■ Instructions for the task: Switch "ordering information" to "shipping details" in the records, starting at the beginning and ending with the line that contains "pos(237,123)", and change nothing else. Leave the pictures out of your answer.
_ _ _ _ _
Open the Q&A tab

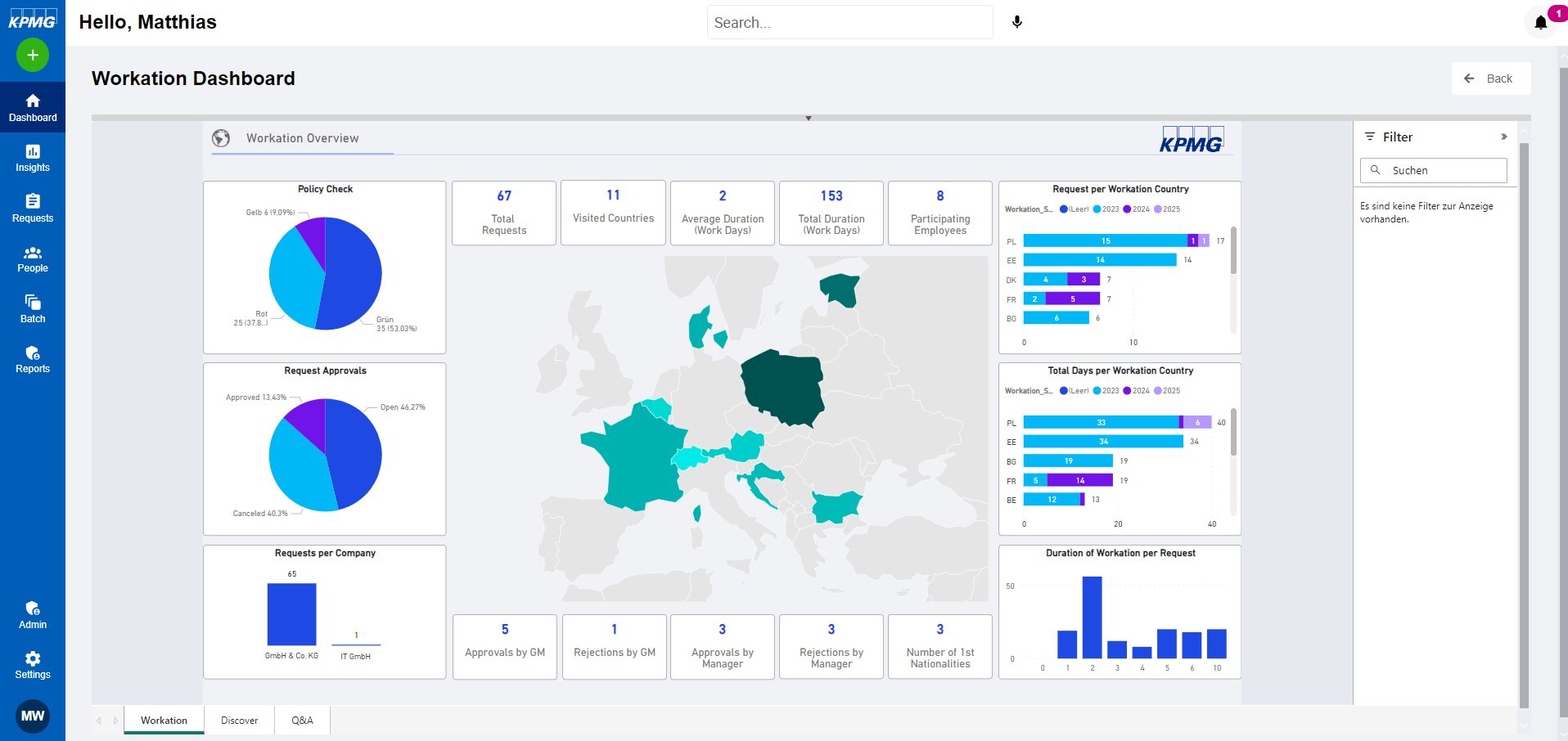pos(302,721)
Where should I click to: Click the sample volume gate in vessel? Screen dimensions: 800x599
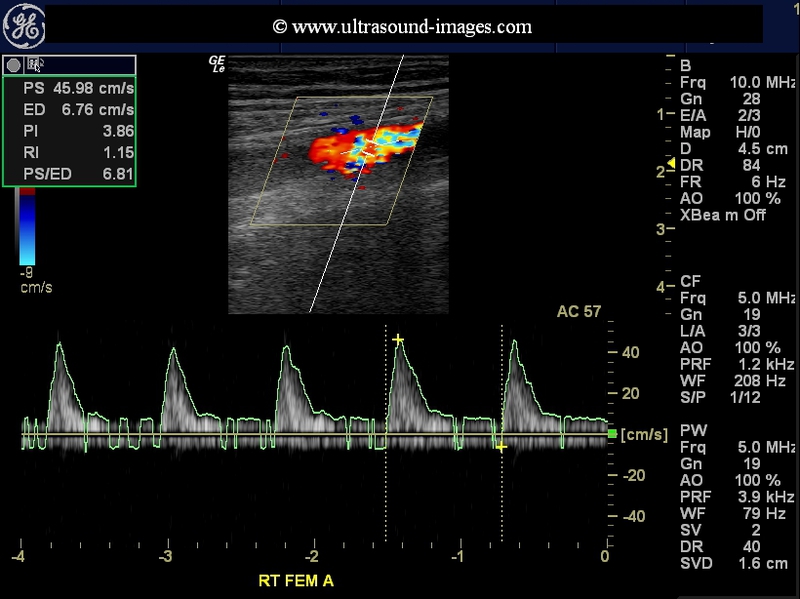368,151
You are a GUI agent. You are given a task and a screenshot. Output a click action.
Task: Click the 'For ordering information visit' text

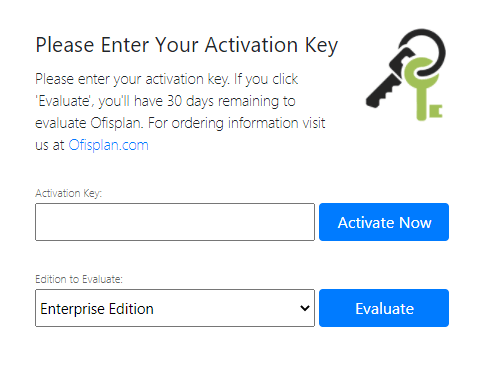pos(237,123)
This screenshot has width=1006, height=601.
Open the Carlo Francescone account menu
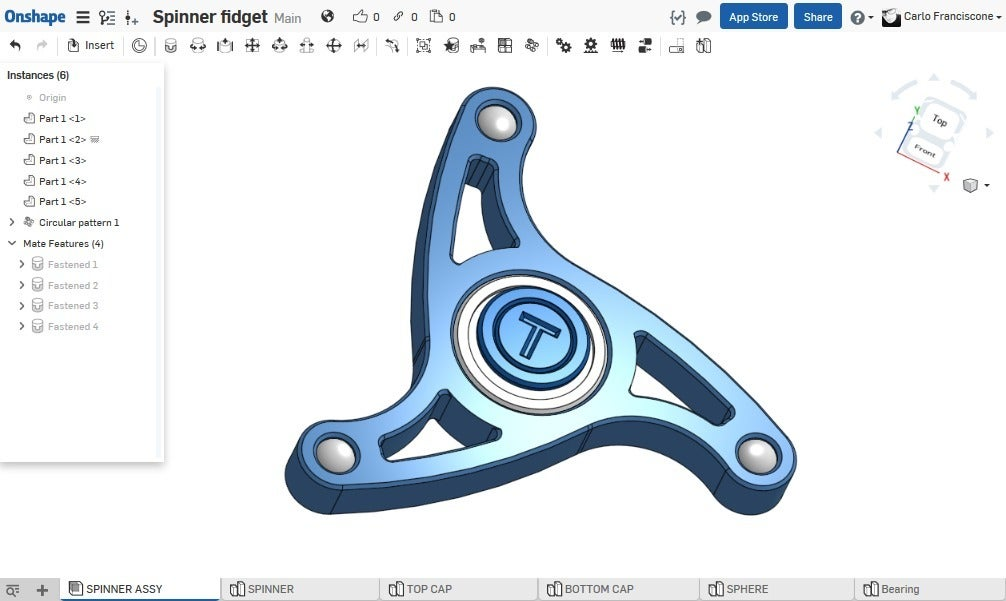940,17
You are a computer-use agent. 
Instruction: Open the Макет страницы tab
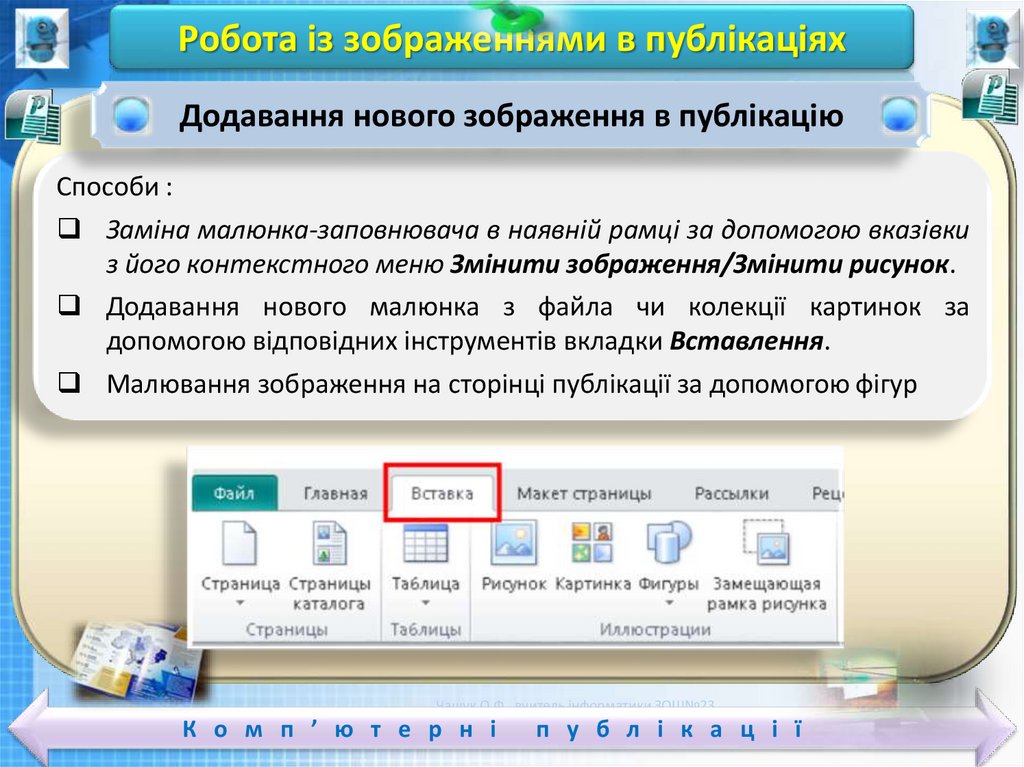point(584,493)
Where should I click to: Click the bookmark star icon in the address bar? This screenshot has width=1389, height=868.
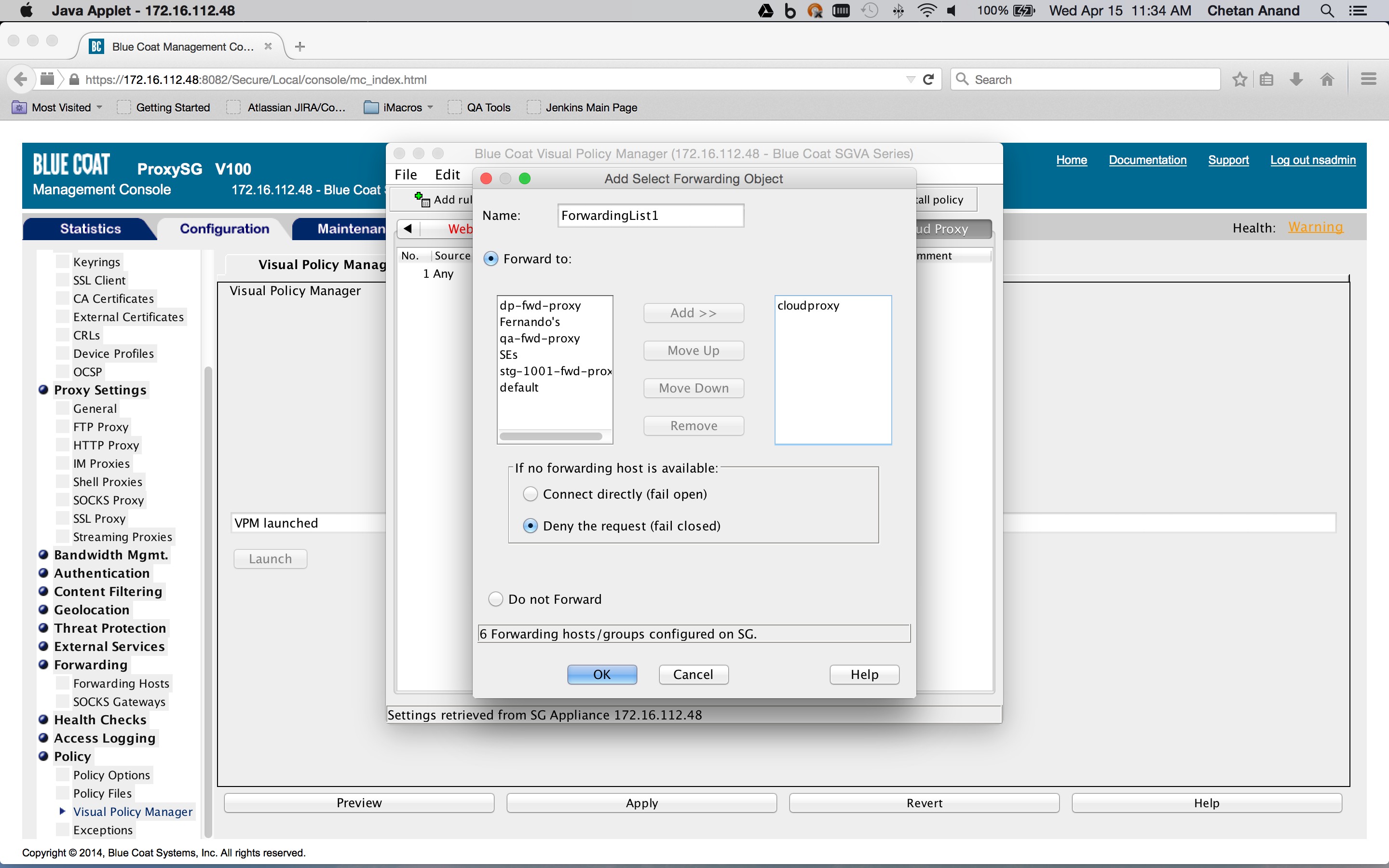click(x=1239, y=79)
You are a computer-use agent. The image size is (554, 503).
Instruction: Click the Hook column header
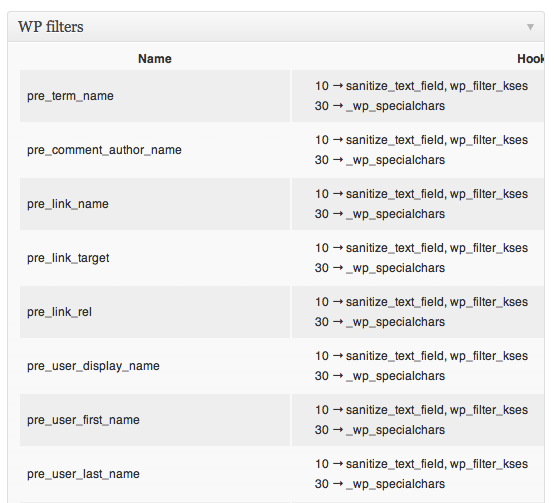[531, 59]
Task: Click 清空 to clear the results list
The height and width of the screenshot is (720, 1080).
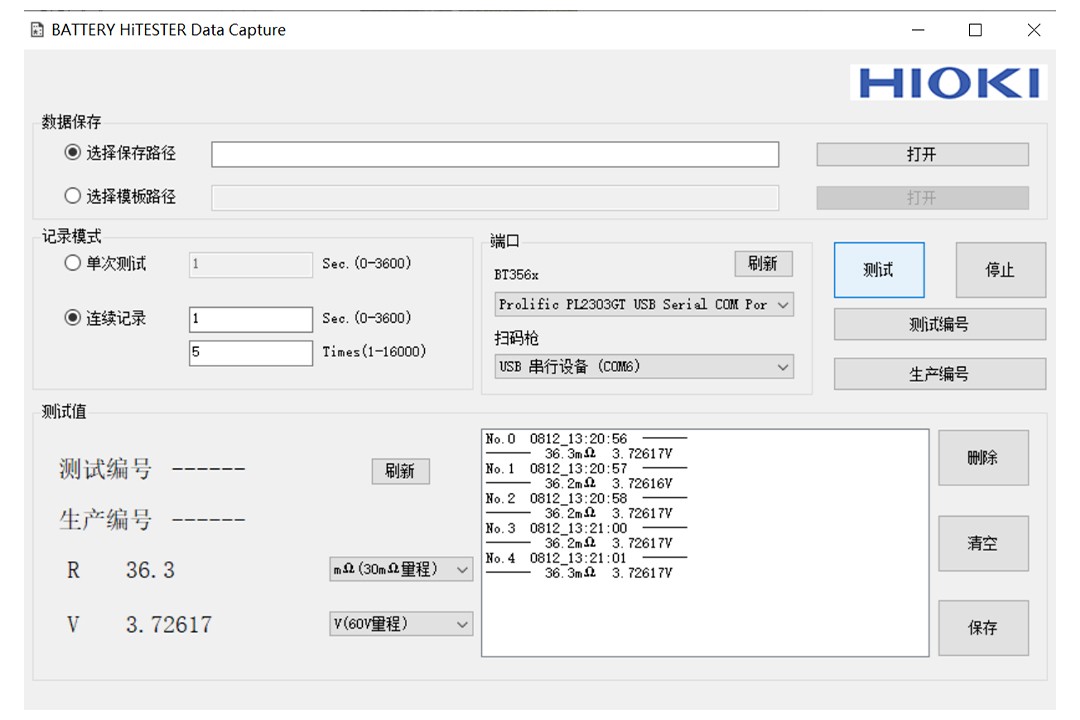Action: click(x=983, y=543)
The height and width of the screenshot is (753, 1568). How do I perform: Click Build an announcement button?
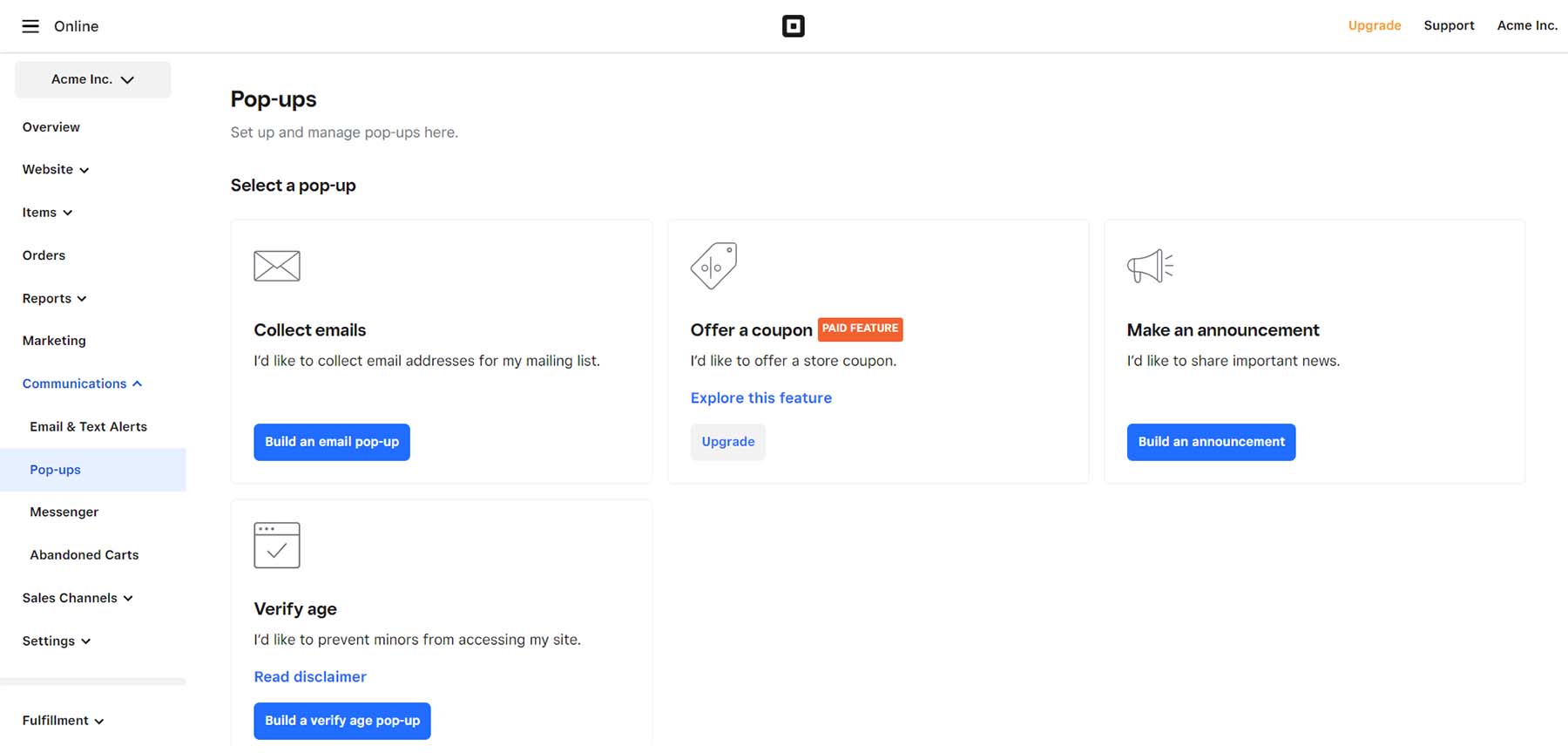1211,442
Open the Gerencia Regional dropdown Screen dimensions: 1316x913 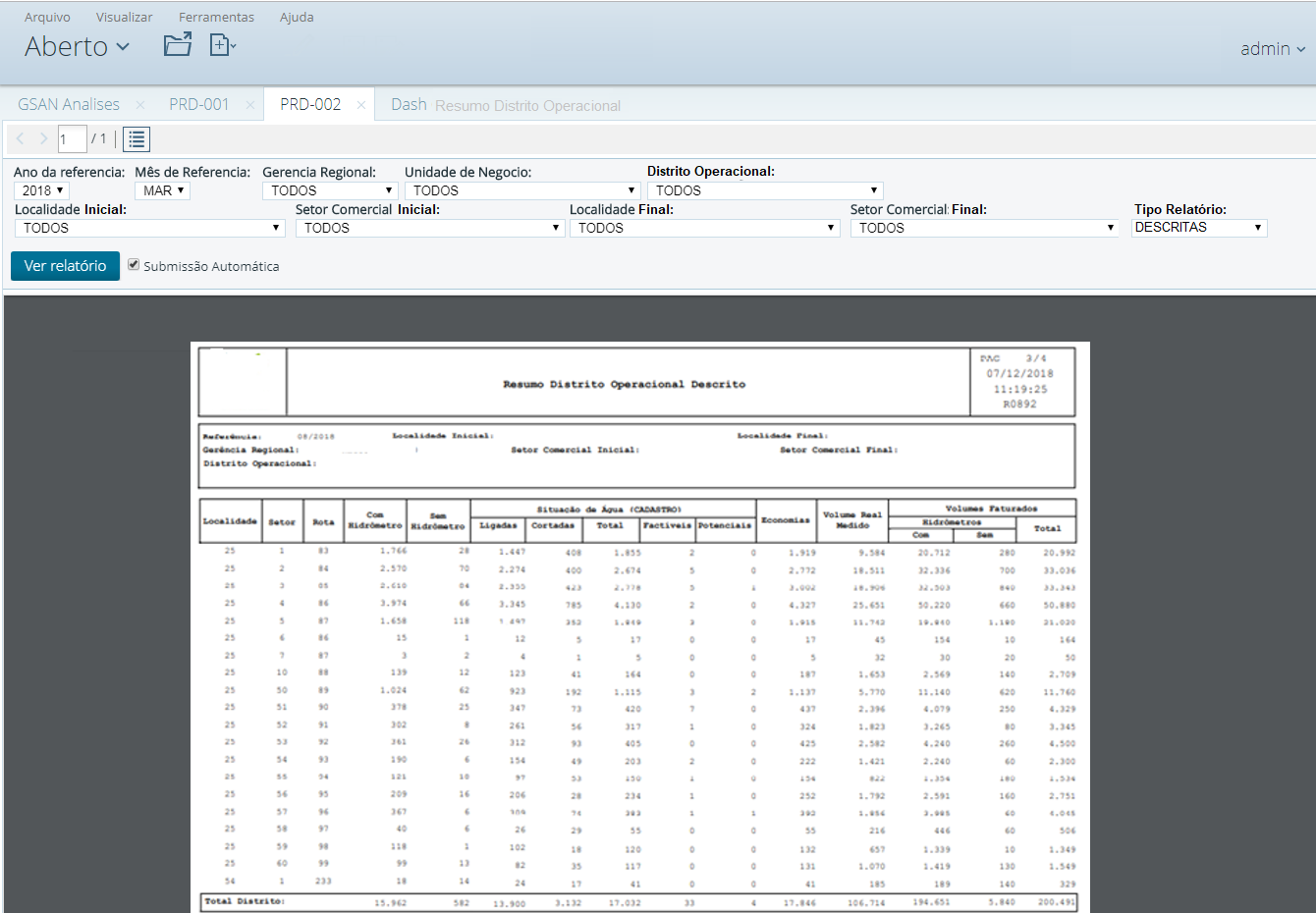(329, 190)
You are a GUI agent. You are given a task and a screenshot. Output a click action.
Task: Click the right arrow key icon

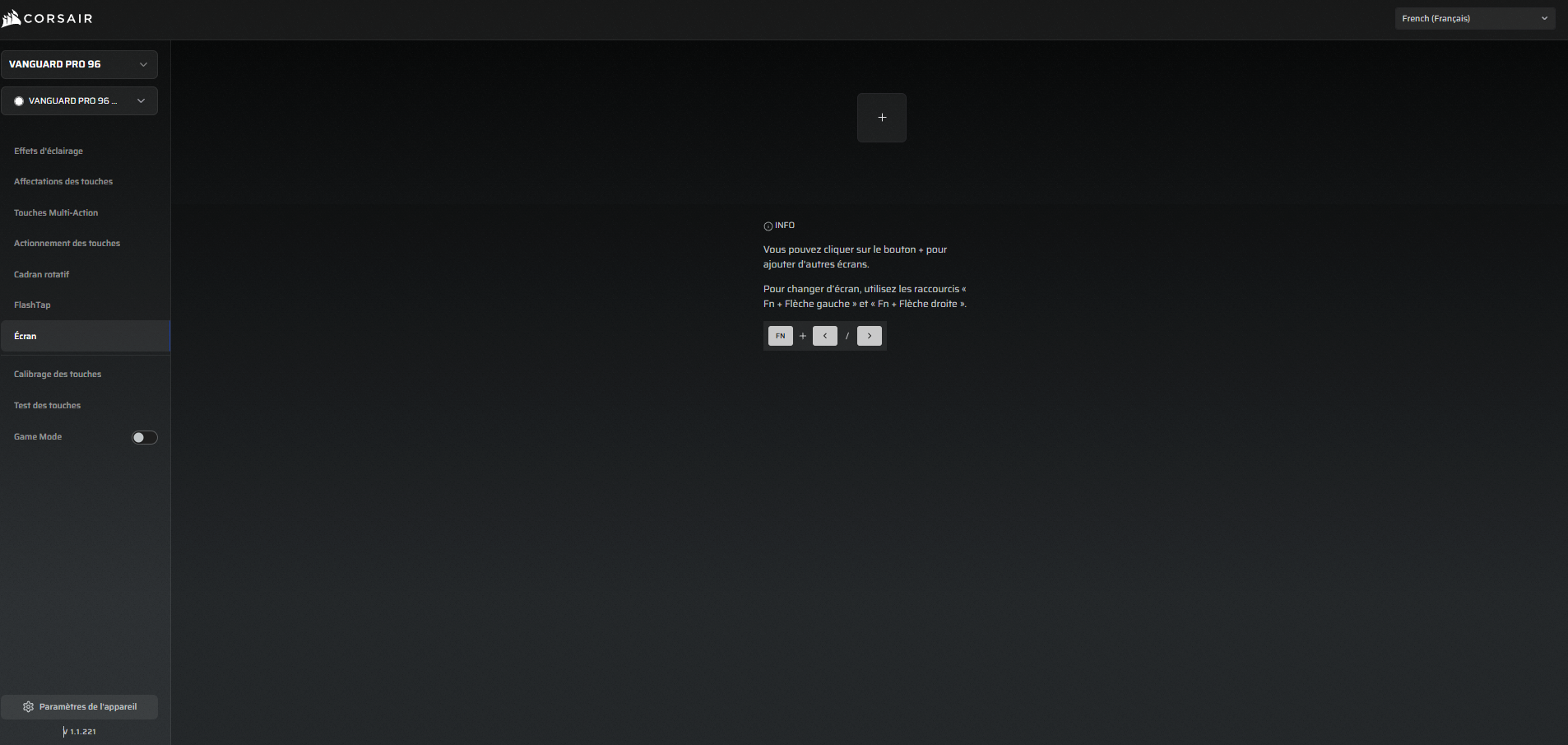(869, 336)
_ _ _ _ _
■ Expected output:
Open the Q&A tab

pos(302,721)
Where should I click to: Click the sample volume gate in vessel? Screen dimensions: 800x599
368,151
You are a GUI agent. You are given a task and a screenshot. Output a click action.
Task: Click the 'For shipping details visit' text

pos(237,123)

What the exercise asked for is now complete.